I will post a complete file after this, but I don't have time tonight, I'm at work, and it's super busy.
I will also TEST this, because I haven't done that yet either. This is based on Bresenham's Algorithm for line drawing, as described in Michael Abrash's Book: Zen of Graphics Programming. (VGA)
Take a look, let me know what you all think, and if it can be faster. (or if it will even work...i will log on again during this weekend.)
LineDrawing
mov edi, bitmap ; edi points to 0,0 on bitmap
mov eax, maxx ; load length of row
imul maxy ; times by length of column
shl eax, 2 ; multiply by 4 (32-bits per pixel)

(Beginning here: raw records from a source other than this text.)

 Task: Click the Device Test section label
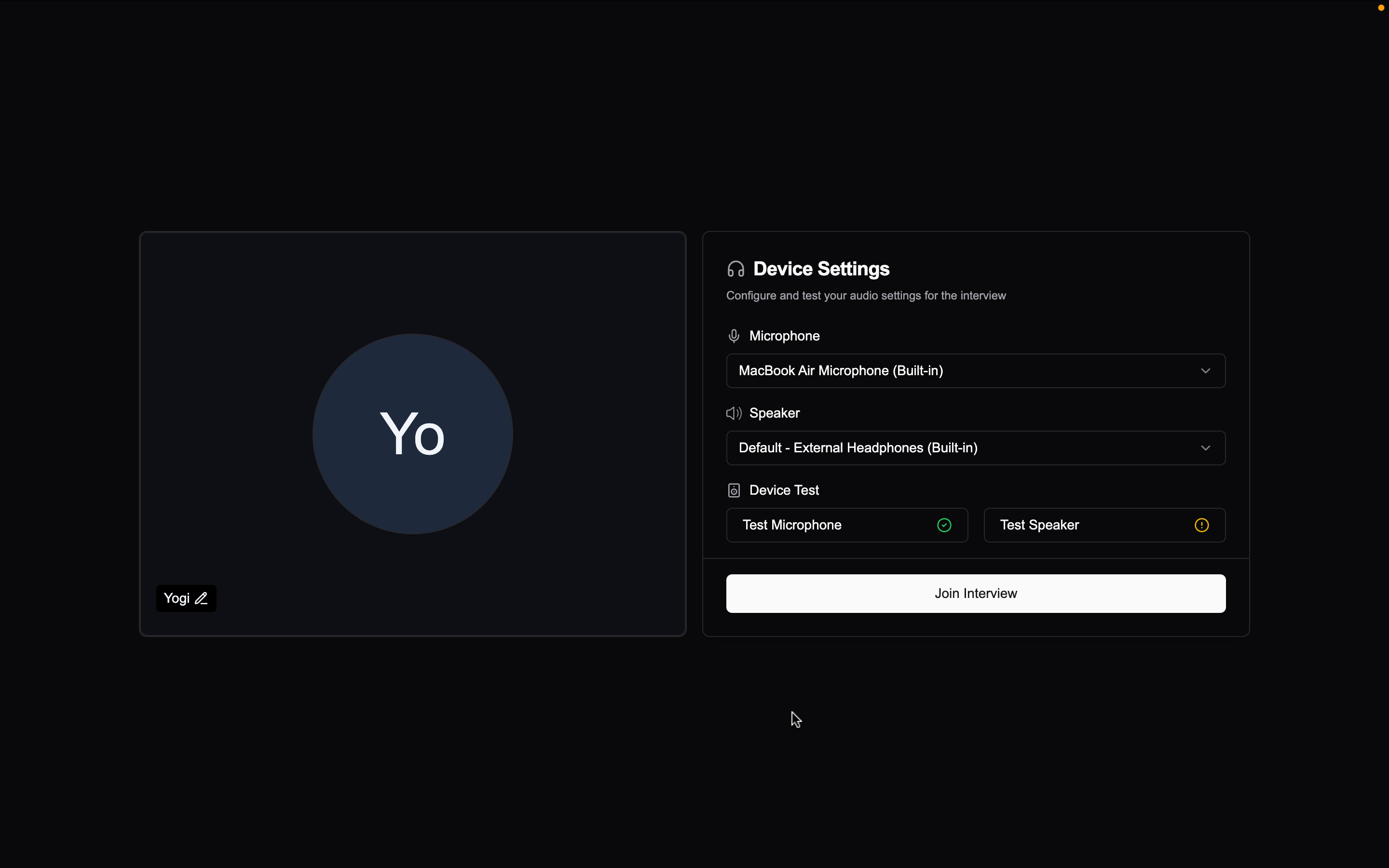(x=784, y=490)
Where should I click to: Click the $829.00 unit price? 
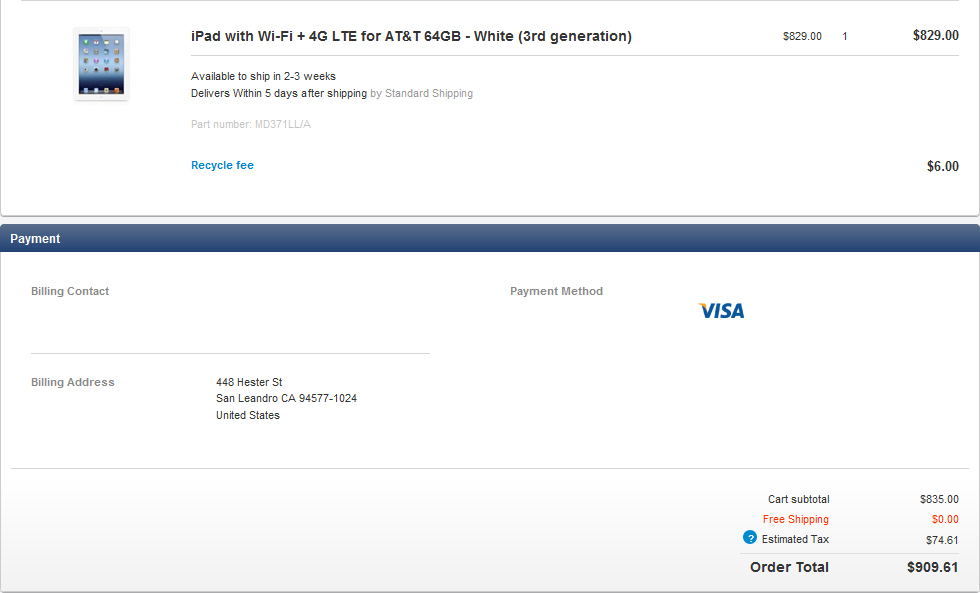pyautogui.click(x=802, y=37)
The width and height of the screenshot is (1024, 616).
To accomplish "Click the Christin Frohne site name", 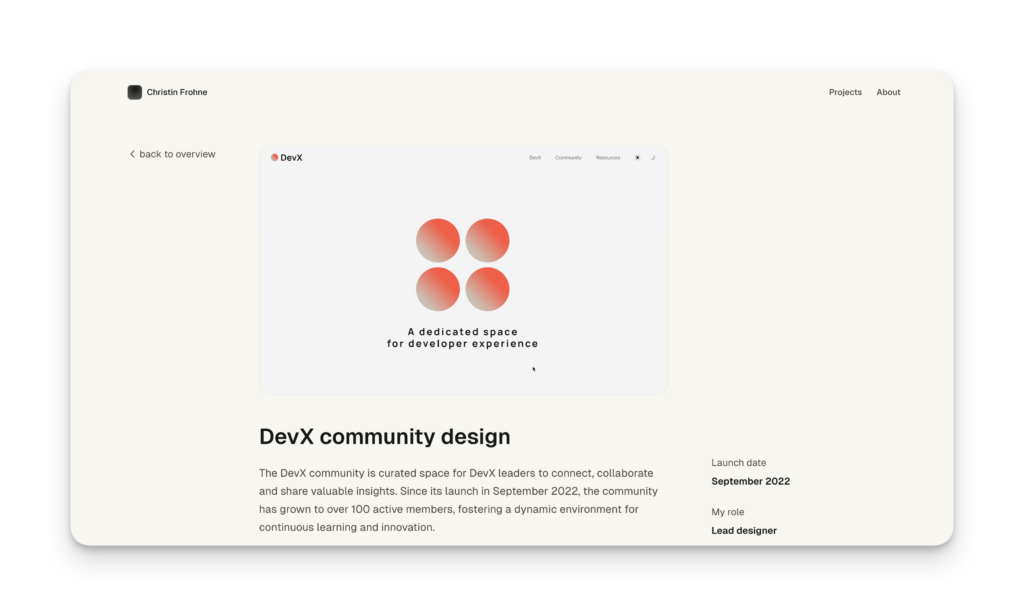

push eax ; store bitmap size at ESP+4 (see next push)
mov eax, maxx ; load length of row
shl eax, 2 ; multiply by 4 (32-bits per pixel)

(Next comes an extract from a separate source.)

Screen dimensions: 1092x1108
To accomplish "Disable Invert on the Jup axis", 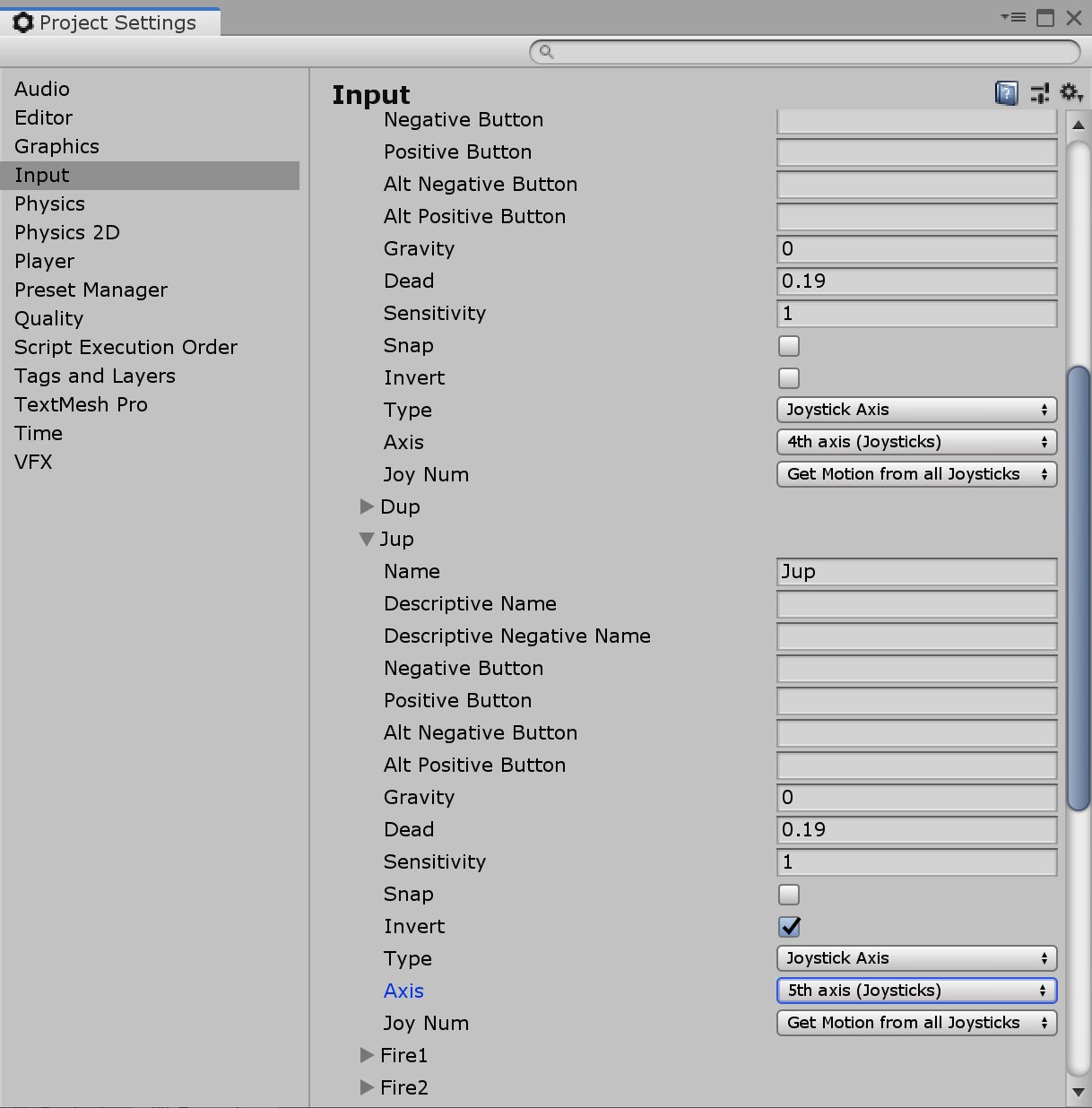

push eax ; store ROW size at ESP
here:
mov eax, 0 ; x0
add edi, eax ; edi points to (x0,0)
mov ebx, 0 ; y0
pop eax ; restore
push eax ; and save row length
imul ebx ; row length * row of beginning point (ebx = y0)
add edi, eax ; edi points to (x0,y0)
mov eax, 0 ; restore x0
mov ecx, maxx ; x1
mov edx, maxy ; y1
; note that x0,y0,x1,y1 are normally parameters passed in
; or set to variables and then whatever...
cmp ebx, edx ; compare y0 & y1
jle noxchg ; if ebx <= edx jump to avoid xchgs
xchg eax, ecx ; swap x0 & x1
xchg ebx, edx ; swap y0 & y1
noxchg:
sub edx, ebx ; dy = y1-y0
sub ecx, eax ; dx = x1-x0
; note: here eax,ebx are not needed...
mov ebx, 1 ; XDIR set to one
cmp ecx, 0 ; if dx is <= 0 jumps to avoid change
jle xdirfound ; jump here
neg ebx ; XDIR to negative one
xdirfound:
; Variables at this point:
; eax = free ; ebx = XDIR (+or-1) ; ecx = DX ; edx = DY
; EDI points to (x0,y0) ; ESP = ROW SIZE in bytes
; ESP+4 = BITMAP SIZE in bytes
cmp ecx, edx
jle xloopx
; yloop (if we needed a label)...
shl edx, 1 ; EDX = DY*2 (DY2)
movd MM3, edx ; MM3 = DY2
sub edx, ecx ; EDX = DY2 - DX
movd MM2, edx ; MM2 is set to DY2 - DX (Error of line)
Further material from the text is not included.